Each line in the entries that has the word "agent" has to be copied.

▶ **Given information**
----
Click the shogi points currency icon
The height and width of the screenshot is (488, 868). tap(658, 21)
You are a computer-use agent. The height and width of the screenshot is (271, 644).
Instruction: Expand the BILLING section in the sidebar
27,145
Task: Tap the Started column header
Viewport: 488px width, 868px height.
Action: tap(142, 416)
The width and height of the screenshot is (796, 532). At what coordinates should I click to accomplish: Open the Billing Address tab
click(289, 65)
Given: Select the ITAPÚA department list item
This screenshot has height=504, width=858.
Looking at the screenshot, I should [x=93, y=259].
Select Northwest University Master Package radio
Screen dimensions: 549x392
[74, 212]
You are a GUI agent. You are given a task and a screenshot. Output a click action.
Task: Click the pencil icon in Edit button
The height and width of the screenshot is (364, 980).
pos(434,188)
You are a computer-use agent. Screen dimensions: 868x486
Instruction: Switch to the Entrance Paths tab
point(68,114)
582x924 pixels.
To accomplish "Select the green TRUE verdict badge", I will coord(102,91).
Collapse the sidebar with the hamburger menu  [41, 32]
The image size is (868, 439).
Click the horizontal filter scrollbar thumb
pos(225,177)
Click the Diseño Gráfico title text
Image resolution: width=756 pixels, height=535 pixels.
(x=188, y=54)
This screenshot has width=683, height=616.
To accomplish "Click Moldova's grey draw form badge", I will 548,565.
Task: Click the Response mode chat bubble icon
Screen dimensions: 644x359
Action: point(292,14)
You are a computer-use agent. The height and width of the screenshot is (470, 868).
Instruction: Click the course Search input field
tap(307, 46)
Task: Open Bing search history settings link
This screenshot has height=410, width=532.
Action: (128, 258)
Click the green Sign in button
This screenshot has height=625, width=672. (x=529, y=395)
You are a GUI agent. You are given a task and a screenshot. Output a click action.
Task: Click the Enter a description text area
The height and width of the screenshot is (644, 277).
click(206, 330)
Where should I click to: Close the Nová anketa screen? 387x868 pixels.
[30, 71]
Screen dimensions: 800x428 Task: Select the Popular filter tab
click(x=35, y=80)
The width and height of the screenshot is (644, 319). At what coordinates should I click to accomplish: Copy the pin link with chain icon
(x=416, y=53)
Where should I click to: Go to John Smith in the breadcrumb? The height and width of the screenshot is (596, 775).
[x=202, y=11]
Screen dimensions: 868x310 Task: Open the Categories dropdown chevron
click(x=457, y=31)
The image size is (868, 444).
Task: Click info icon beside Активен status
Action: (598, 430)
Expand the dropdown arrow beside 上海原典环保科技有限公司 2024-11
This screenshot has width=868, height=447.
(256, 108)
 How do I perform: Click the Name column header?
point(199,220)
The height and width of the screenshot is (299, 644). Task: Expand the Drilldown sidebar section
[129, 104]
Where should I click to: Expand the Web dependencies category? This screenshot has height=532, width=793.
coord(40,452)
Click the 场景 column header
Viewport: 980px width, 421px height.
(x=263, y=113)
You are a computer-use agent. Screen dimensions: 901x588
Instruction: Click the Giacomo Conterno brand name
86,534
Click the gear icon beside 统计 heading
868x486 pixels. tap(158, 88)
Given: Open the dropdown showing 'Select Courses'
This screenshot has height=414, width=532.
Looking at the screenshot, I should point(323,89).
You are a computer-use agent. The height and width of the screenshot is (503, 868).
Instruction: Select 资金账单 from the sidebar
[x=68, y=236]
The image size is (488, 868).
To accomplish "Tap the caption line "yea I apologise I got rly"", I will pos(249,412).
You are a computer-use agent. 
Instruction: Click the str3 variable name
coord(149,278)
----
▶ **Result**
You are a computer-use agent. The height and width of the screenshot is (271, 644).
You are a GUI agent. You are given a task and a screenshot. Output a click action.
You are a computer-use agent. Screen dimensions: 868x486
You are a computer-use agent. The height and width of the screenshot is (470, 868).
You are a GUI agent. You are given a task and a screenshot. Output a click action.
You are a computer-use agent. Screen dimensions: 901x588
You are a computer-use agent. The height and width of the screenshot is (503, 868).
You are a computer-use agent. 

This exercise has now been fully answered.